Stop calling Praefect's Readiness RPC from Rails' readiness endpoint
GitLab Rails has an endpoint for readiness check. This is called periodically to see whether the a given instance of the service is ready to serve traffic for example by a load balancer.
The checks exposed by Praefect's Readiness
RPC are not really a good fit this use case. They were intended to be diagnostic tools that can be used to identify issues for example prior to launching a Praefect. The checks in the RPC open multiple database pools and run heavy queries. They can also lead to cascading failures as the checks fail if a Gitaly node is unreachable or a given repository is unavailable, leading to all Praefect nodes being considered unready to serve.
In gitlab!95243 (merged), the aim was to extend the gitlab:gitaly:check
rake task to run these diagnostic checks. It seems that the same code that was extended is also used by the readiness endpoint which led to these these diagnostic checks being used to consider whether Praefect is ready to serve traffic or not by the Rails API.
We should fix this in Rails by not invoking these checks from the readiness API but invoking them from the rake task.

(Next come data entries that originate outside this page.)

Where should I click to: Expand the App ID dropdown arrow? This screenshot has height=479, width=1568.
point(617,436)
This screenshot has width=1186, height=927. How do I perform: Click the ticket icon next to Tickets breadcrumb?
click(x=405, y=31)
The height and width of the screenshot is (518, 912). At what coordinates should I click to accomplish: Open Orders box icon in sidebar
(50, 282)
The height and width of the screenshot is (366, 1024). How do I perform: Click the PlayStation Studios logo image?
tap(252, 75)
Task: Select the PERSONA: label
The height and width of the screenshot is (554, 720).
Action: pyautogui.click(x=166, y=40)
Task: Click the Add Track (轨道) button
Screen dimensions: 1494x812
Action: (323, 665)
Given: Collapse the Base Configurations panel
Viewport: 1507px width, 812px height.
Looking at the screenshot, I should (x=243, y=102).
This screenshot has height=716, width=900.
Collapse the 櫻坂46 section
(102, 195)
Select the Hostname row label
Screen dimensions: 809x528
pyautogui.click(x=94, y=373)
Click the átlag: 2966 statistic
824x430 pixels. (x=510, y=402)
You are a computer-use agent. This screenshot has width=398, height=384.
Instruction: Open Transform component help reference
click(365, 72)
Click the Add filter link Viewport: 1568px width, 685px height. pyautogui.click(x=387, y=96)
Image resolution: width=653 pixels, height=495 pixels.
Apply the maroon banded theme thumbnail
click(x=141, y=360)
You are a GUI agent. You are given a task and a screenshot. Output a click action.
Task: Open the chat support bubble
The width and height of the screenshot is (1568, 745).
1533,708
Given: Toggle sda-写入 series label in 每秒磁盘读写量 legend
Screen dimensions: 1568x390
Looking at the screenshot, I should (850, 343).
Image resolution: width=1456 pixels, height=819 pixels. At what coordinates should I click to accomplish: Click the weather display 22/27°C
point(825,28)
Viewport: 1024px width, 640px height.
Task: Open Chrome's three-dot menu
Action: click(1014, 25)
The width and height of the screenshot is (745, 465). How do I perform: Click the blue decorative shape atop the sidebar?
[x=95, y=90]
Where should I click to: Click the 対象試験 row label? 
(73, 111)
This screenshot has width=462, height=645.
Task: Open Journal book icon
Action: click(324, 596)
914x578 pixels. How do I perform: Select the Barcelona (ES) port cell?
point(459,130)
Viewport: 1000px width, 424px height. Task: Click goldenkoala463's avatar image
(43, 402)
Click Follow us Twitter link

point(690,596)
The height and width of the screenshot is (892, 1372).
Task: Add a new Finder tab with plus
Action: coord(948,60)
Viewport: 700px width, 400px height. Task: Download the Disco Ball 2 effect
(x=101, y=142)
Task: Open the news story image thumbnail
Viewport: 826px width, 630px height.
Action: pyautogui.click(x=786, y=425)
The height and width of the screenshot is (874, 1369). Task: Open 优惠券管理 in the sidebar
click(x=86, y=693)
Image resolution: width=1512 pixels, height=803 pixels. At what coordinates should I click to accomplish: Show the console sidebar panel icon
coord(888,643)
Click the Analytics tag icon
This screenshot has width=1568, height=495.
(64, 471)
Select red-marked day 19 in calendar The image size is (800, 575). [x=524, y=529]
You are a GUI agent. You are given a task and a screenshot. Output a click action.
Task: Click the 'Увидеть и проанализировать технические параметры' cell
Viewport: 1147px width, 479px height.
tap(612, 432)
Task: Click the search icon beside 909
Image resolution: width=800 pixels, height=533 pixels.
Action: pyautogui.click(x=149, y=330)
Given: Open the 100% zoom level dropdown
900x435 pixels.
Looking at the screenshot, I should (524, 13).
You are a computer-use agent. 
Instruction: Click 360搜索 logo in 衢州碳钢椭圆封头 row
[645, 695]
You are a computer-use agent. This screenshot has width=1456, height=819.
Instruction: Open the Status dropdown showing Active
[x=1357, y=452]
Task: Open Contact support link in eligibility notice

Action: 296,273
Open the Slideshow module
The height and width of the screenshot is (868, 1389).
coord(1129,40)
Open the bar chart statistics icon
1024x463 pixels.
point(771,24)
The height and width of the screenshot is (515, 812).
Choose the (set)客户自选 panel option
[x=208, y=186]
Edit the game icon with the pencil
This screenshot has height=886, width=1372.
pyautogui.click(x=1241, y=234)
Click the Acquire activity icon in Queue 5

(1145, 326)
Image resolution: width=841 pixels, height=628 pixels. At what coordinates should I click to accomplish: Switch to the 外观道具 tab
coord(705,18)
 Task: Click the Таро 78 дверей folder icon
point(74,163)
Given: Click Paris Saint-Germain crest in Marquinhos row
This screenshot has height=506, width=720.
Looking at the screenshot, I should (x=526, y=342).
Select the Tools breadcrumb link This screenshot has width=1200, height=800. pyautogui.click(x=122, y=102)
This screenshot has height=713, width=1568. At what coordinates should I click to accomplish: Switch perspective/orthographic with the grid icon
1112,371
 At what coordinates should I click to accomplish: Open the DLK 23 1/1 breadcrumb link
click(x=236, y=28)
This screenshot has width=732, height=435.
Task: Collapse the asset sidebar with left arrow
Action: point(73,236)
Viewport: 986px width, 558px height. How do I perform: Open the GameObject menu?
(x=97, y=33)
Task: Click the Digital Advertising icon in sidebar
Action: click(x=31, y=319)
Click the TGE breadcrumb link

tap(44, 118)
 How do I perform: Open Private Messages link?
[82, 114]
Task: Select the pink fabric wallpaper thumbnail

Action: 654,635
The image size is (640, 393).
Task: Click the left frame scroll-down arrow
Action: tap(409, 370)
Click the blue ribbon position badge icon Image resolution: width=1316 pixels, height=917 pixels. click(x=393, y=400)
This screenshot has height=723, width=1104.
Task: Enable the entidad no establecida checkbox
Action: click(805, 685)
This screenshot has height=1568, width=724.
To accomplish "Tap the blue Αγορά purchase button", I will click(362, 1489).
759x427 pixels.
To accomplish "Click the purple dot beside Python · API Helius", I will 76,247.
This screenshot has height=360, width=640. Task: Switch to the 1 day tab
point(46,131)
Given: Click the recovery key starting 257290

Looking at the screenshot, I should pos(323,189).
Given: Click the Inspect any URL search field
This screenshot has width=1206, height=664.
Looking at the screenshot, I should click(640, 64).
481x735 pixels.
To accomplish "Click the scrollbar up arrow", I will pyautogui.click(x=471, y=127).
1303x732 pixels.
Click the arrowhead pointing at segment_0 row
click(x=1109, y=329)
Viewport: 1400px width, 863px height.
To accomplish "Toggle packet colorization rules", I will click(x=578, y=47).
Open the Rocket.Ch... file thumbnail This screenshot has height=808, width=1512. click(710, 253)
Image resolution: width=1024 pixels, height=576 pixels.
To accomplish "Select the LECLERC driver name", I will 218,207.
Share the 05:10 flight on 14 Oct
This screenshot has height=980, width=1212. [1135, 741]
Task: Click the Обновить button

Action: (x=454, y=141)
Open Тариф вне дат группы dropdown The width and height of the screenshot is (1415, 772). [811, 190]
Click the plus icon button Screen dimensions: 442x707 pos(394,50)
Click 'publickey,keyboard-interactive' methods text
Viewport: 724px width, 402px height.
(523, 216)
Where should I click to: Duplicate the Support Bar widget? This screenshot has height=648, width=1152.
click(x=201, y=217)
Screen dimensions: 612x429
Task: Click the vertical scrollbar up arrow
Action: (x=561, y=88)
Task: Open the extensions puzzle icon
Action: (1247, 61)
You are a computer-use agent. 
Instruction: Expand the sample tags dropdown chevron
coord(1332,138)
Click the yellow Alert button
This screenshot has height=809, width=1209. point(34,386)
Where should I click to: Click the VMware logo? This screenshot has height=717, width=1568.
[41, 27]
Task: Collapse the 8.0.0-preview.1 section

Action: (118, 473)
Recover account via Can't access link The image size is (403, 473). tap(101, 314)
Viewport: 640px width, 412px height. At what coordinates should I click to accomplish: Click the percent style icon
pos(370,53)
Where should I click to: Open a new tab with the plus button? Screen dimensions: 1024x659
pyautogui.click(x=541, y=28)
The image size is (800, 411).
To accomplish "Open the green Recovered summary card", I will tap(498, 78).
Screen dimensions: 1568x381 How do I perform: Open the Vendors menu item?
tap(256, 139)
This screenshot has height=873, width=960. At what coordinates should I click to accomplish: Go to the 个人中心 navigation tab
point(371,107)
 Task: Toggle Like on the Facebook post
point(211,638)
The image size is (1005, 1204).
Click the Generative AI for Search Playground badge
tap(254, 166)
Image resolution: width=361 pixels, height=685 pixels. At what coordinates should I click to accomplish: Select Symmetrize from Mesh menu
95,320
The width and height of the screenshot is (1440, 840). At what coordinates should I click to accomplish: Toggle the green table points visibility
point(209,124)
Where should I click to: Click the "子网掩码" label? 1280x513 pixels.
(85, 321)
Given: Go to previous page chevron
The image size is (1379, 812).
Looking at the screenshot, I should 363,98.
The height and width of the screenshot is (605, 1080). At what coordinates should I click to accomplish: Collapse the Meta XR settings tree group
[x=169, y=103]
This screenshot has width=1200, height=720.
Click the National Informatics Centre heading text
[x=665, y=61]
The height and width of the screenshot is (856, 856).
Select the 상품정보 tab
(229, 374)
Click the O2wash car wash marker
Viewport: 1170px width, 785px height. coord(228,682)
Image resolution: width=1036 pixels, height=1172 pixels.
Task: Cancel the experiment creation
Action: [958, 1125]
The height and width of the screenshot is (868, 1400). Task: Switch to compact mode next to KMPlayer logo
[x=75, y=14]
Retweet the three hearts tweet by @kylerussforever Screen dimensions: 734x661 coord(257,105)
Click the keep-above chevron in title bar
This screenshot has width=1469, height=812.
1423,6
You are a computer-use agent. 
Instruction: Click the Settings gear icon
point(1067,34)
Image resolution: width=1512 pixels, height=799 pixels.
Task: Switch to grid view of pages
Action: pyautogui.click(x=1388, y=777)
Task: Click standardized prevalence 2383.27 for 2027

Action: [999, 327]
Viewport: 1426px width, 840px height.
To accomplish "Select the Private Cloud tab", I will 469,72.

Alternatively, we could remove the integration in the Rake task. An inherent issue with the integration is that Rails is not aware of the multiple Praefect nodes but calls Praefect through the load balancer. The diagnostic checks thus run on a random Praefect picked by the load balancer. Calling the endpoint again may return different results if there is a problem on one Praefect but not all. It could also return a success and thus confusingly hide an issue present on one Praefect.